**Problem**
The copy should begin at the line containing "Task: Open the Blend Mode Normal dropdown" and end with the last line below, every line exact and no picture included.
(Source material Opens)
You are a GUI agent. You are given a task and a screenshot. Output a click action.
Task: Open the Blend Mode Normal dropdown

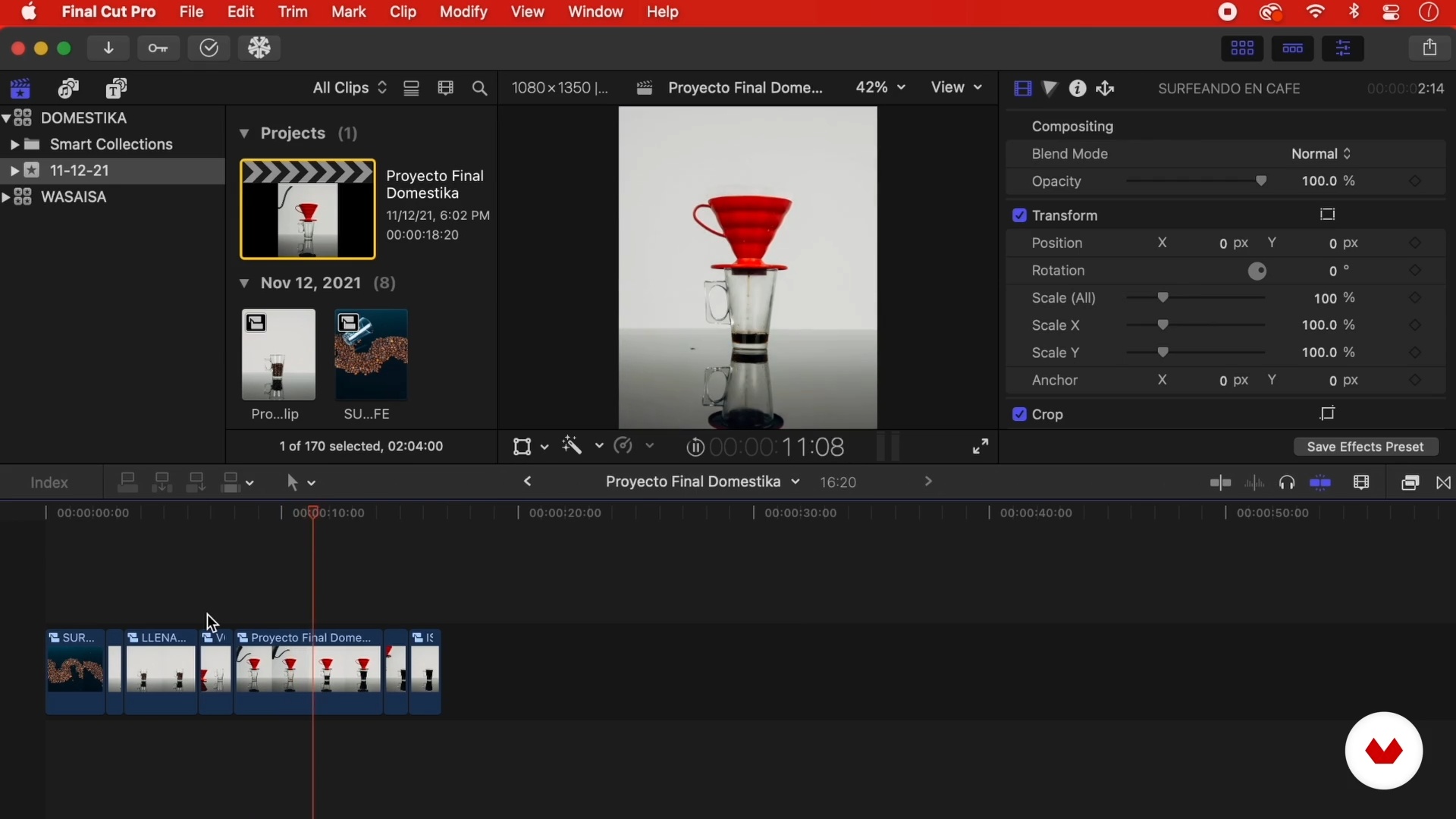(x=1321, y=154)
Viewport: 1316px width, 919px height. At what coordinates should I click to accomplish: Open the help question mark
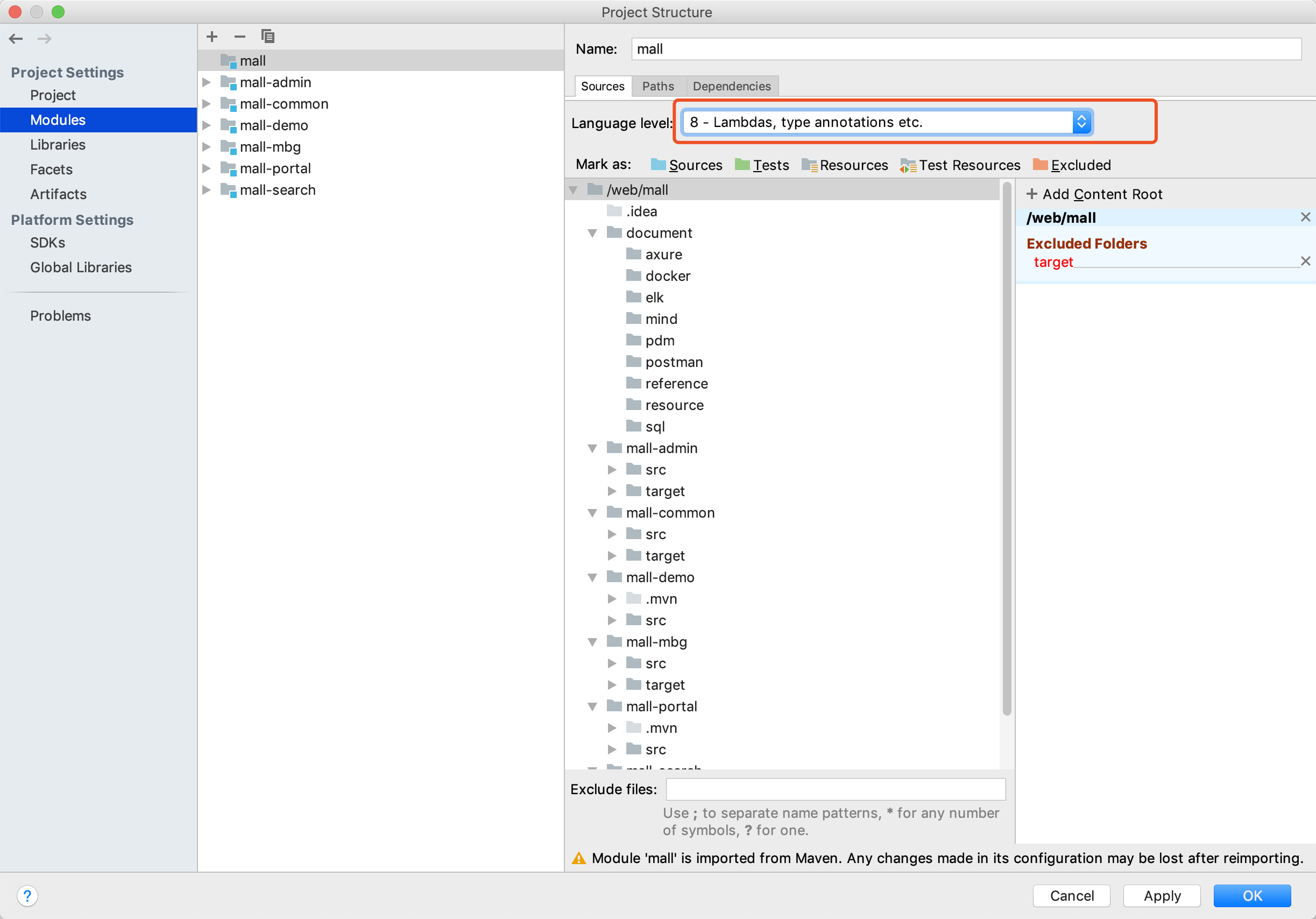27,895
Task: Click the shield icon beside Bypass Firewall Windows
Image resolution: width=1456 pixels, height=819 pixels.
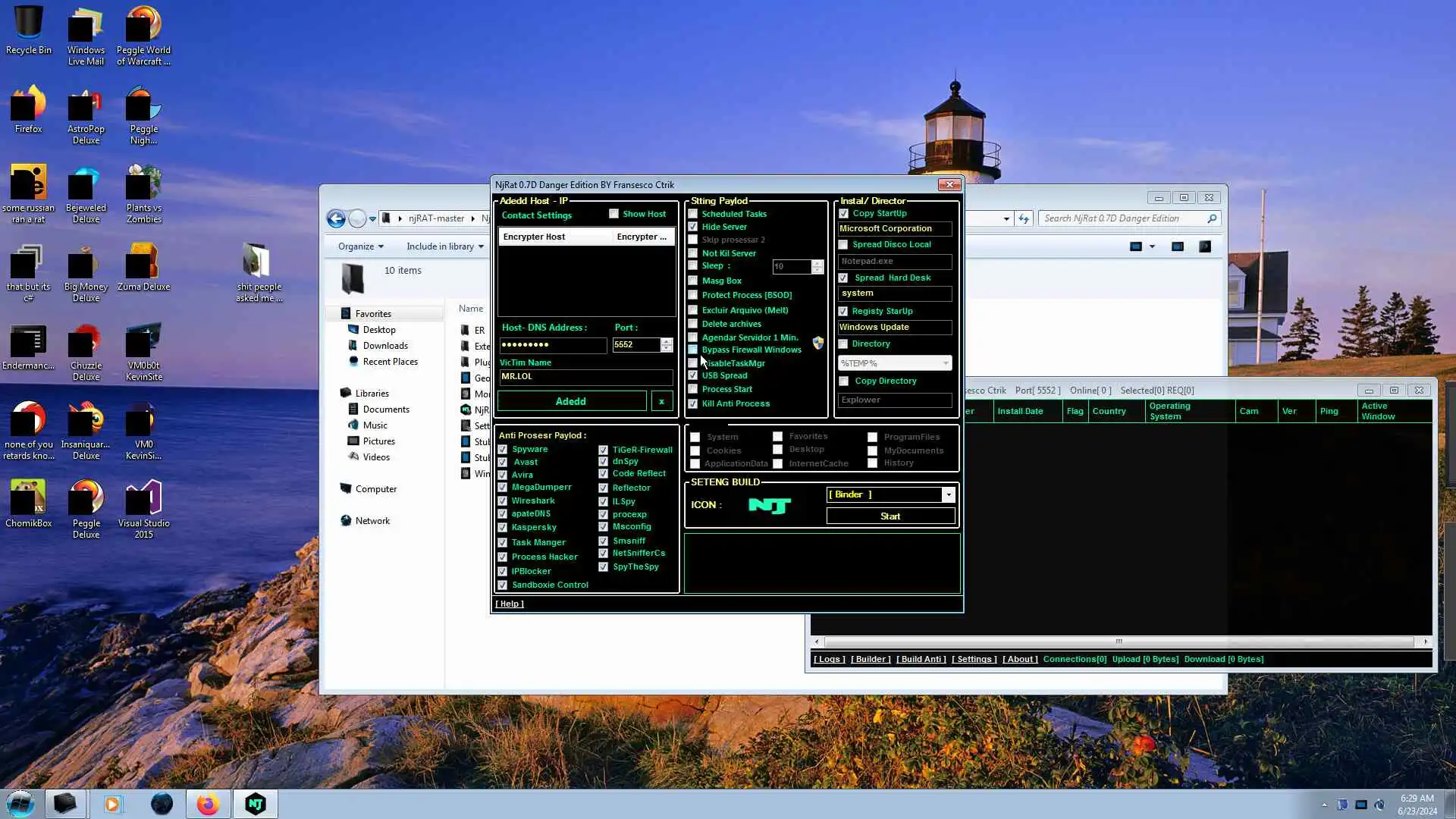Action: point(817,344)
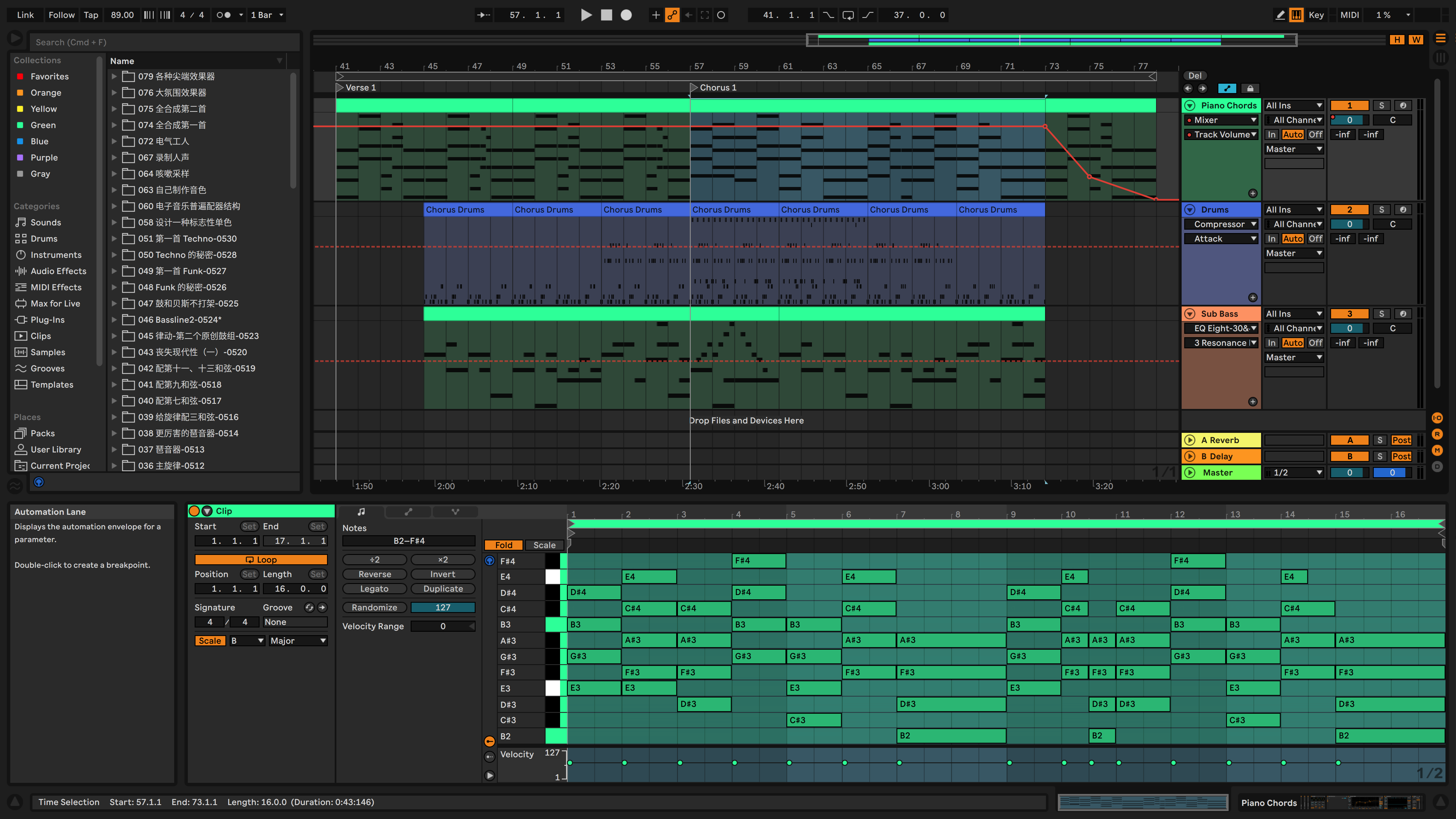Turn off Fold in the note editor
Viewport: 1456px width, 819px height.
503,545
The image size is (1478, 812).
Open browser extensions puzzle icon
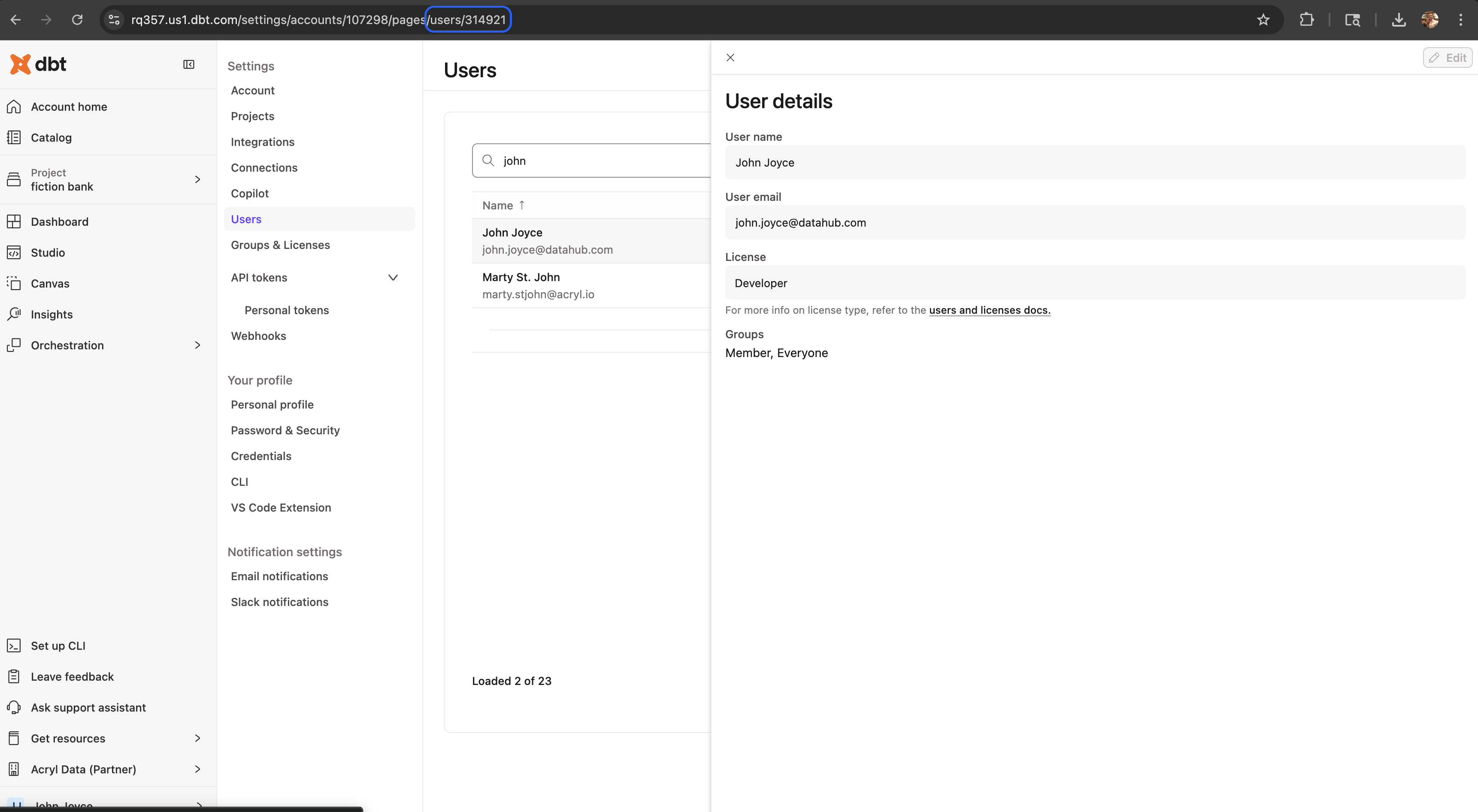(1306, 20)
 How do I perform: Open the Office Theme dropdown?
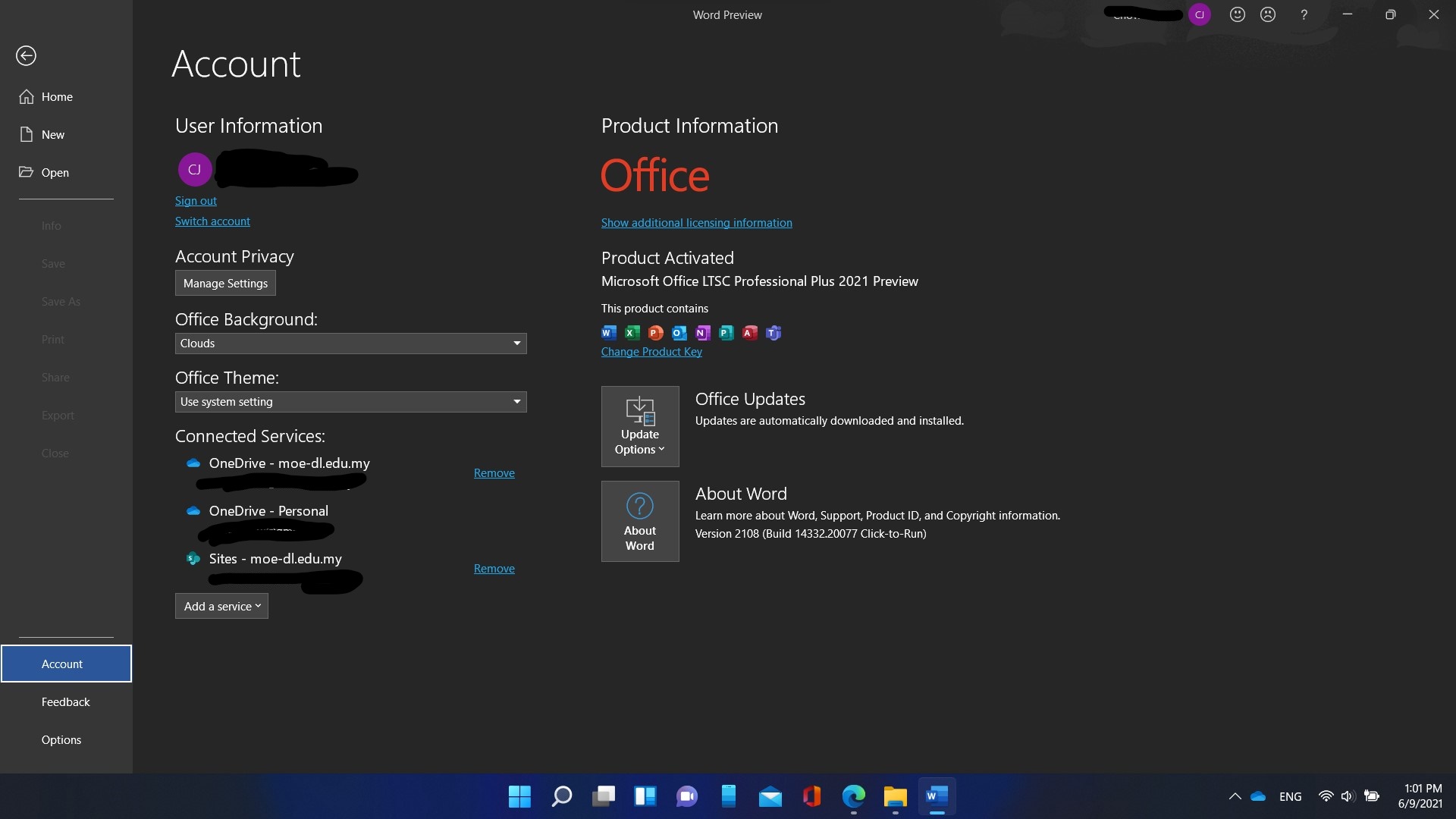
(Source material Closes)
**Final answer**
Task: Open the Blend Mode Normal dropdown

(x=1321, y=154)
Viewport: 1316px width, 919px height. At what coordinates should I click to accomplish: Open the help question mark
27,895
Task: Click the shield icon beside Bypass Firewall Windows
Image resolution: width=1456 pixels, height=819 pixels.
Action: point(817,344)
Turn off Fold in the note editor
Viewport: 1456px width, 819px height.
503,545
The image size is (1478, 812).
Open browser extensions puzzle icon
(1306, 20)
 How do I perform: Open the Office Theme dropdown?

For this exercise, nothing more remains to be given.